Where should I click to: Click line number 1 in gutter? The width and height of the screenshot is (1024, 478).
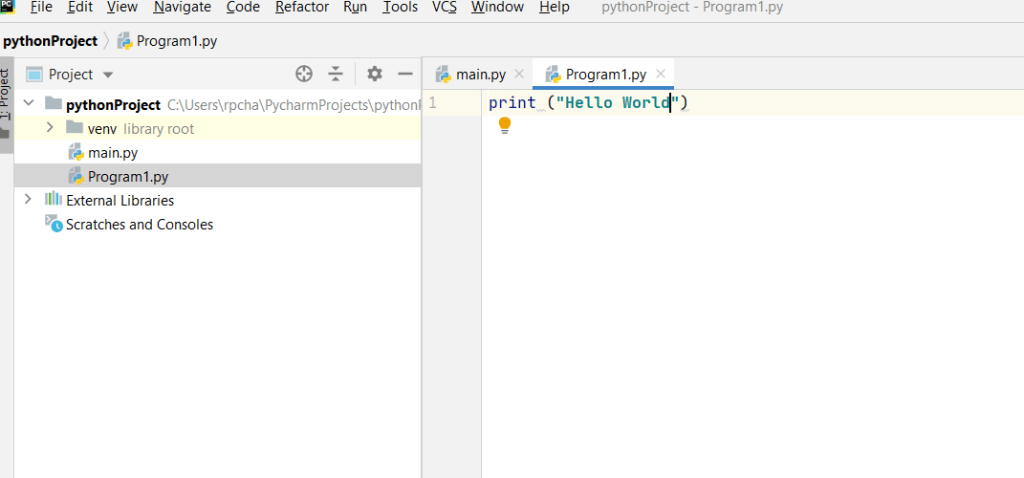click(432, 103)

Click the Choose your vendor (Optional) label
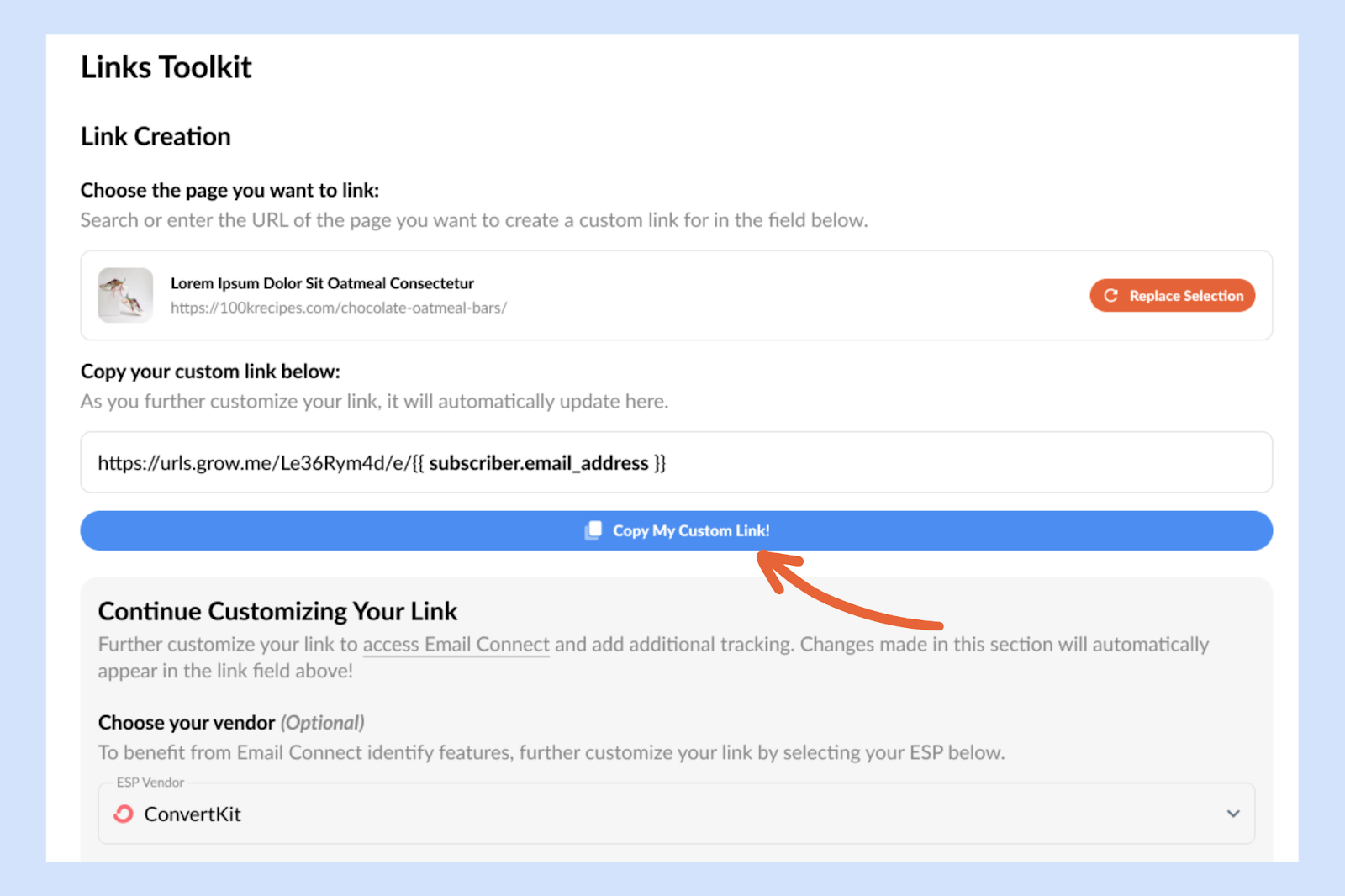pyautogui.click(x=231, y=723)
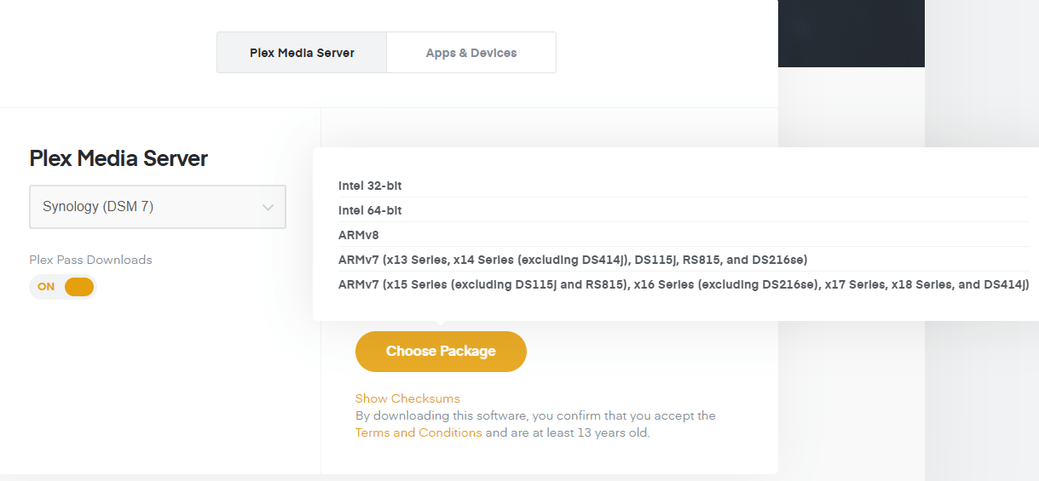Pick ARMv7 package for x13 Series
1039x481 pixels.
point(572,260)
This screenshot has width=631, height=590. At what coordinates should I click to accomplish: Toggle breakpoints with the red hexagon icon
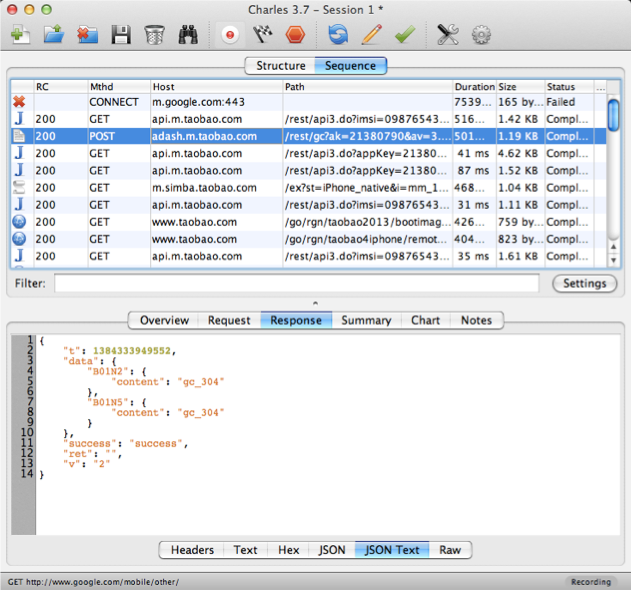click(295, 35)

━━━━━━

What is needed is a verbatim copy of the lines running from the one with "Click the Choose your vendor (Optional) label" through the last line of the listing above, excluding any pictures.

Click the Choose your vendor (Optional) label
pyautogui.click(x=231, y=723)
Pick ARMv7 package for x13 Series
1039x481 pixels.
point(572,260)
This screenshot has width=631, height=590. At what coordinates should I click to accomplish: Toggle breakpoints with the red hexagon icon
click(295, 35)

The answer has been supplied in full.